1. Blowing your student loan money!Select Instead of using financial aid for books, tuition, room and board, many students to fund their extravagant party lifestyle, clothes, gadgets and eating out. Getting this school loans that have worked so hard to pay for their education, social life ... and then wisely with the money. You have to come for many years to pay.

2. credit card debt!
Even responsible adults can high debt from credit cards, but students who have to give no income outside possible money to school accumulate and that mom and dad money they were getting something. For several credit cards This is a recipe for disaster loan because now students are paying not only on your student loans when they graduate, but large credit card balances. Nellie May, the largest manufacturer of student loans, says that most students have an average of $ 5.800 in credit card debt.

3. their bills do not pay on time!
Accumulation large credit card debt and not pay your bills on time is a good way to ensure that you do not buy a car, rent an apartment or even a cell phone after graduation. Keep personal credit cards to a minimum, and pay your bills on time to keep your good credit. You find yourself thanking in a few years.

4. bad ratio!
As a student usually means living on a fixed income. Whether your financial aid money or money from a part or even Mom and Dad money, time is money is usually limited and the establishment of a budget is important. A monthly budget does not mean you can not get the things you want to do to do, but simply a plan, if the "must-pay" actually pay, is known. Understanding exactly what bills and expenses on a monthly basis and plan for the former. After all the money you can budget for social / recreational equipment such as CD and drums.
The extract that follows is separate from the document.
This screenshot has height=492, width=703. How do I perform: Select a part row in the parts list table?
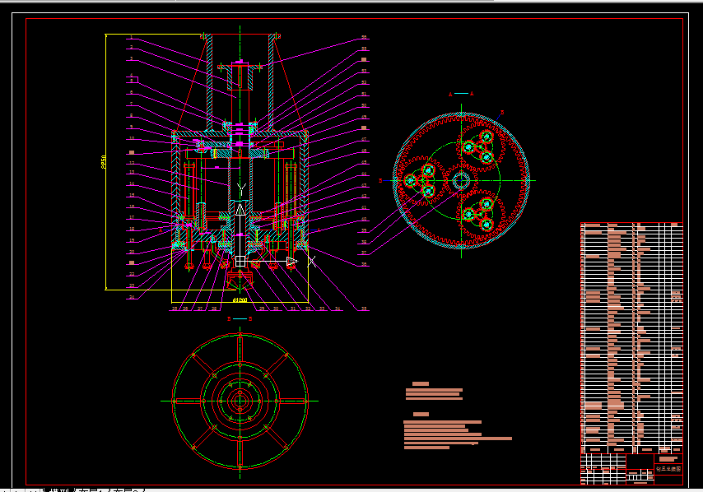[634, 329]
5. Go to a university that is too expensive!
Instead of going to your local college for your prerequisite classes and spend $ 25 per unit, many students feel they have to go to college four years directly out of high school. Many end up back home and go to a CC anyway, but first visit a local school is a good way to save money, and get the required classes in the cheapest way. After completion of these courses to transfer a school four years to complete their studies. This will save you thousands of dollars that have accumulated in the school loans and was well paid in their 30s.
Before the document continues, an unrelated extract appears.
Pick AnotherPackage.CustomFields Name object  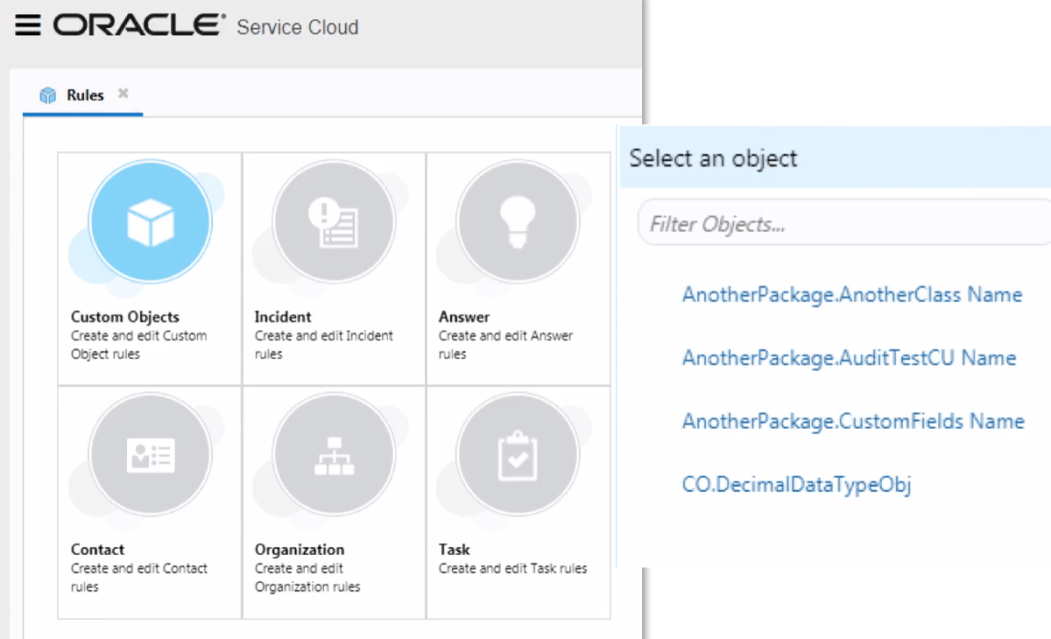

So many students make poor financial decisions is the result of poor financial literacy. Students were not taught by their parents or teachers about the importance of conservation of credit score, pay bills on time and budget revenues. Wise spending during the college years is to ensure that the money you after getting focus on the things that you earn, you can not pay by credit card companies, loan and school.

Hopefully the article "Key financial mistakes made by college students" can be useful for you, the next article will discuss a personal loan with the theme "As a secured loan a custom installation for Borrowers in the UK has created a win-win for all", What do you think?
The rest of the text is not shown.